William Carlos Williams 1

Poet and physician William Carlos Williams casts a cold, clinical eye on desire

This is another poem I came across at the Interesting Literature blog, where it was included in a round-up of seduction poems. We’ve visited a few of that type of poem here as well, with shepherds, nymphs, a merchant’s wife, and Williams’ fellow physician-poet Thomas Campion making invitations—but this isn’t really a proposition, any more than it’s a love poem.

Williams’ poem is not titled something like “Come Live with Me and Be My Love”,  it’s titled “Arrival.”  So yes, an assignation, but one with a schedule like a train or airplane flight, or as we’ll soon see, like a season. Is there desire in the unhooking of the dress? In modernist, Imagist style, that emotion is not stated, but the passive voice and sparsest of descriptions argues that it’s there and is not there.

After the poem finds itself, as many of us have or will find ourselves one day, in a “strange bedroom,” a sea change occurs. The woman in the dress has disappeared. In her place: an autumn tree, disrobing its leaves because the season is felt arriving. Again, desire is not mentioned—it wouldn’t be mentioned, this is an Imagist “show not tell” poem—but this image is also passive and rote.

I’ll let you feel and figure out the image of the final few lines yourself. The now naked woman as bare winter tree? Or is her presumably male companion’s body being synecdoched?

Merlin Dulcimer

“A dulcimer in a vision once I saw” The Seagull Merlin dulcimer I played on this.
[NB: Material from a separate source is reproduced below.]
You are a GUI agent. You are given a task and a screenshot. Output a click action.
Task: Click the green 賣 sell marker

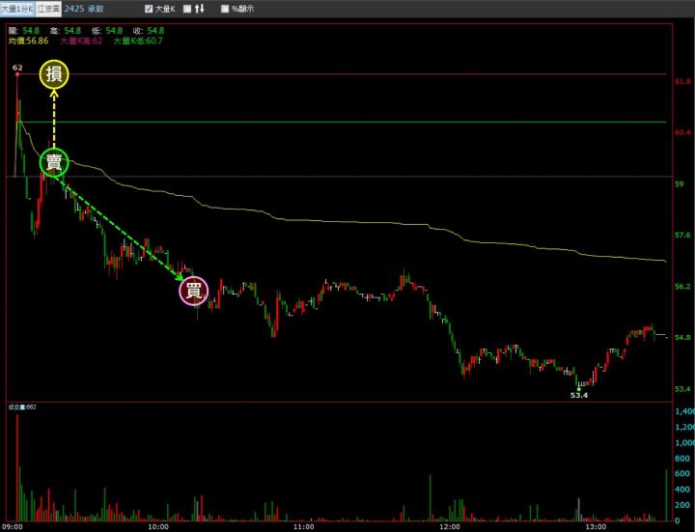point(54,163)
What of the music today? The instrument that sounds something like a mandolin is an Appalachian dulcimer, a simple American instrument; but one, like the sitar used in the last post’s audio piece, that has drone strings. The music is modal too, based around D Dorian. On the percussion side I remain attracted lately to little instruments, so there are shakers, maracas, a cabasa, congas, a chime tree, even some finger snaps in this. I could say that this is a connection to William Carlos Williams’ Puerto Rican heritage, but really, it’s something that is pleasing me musically this month.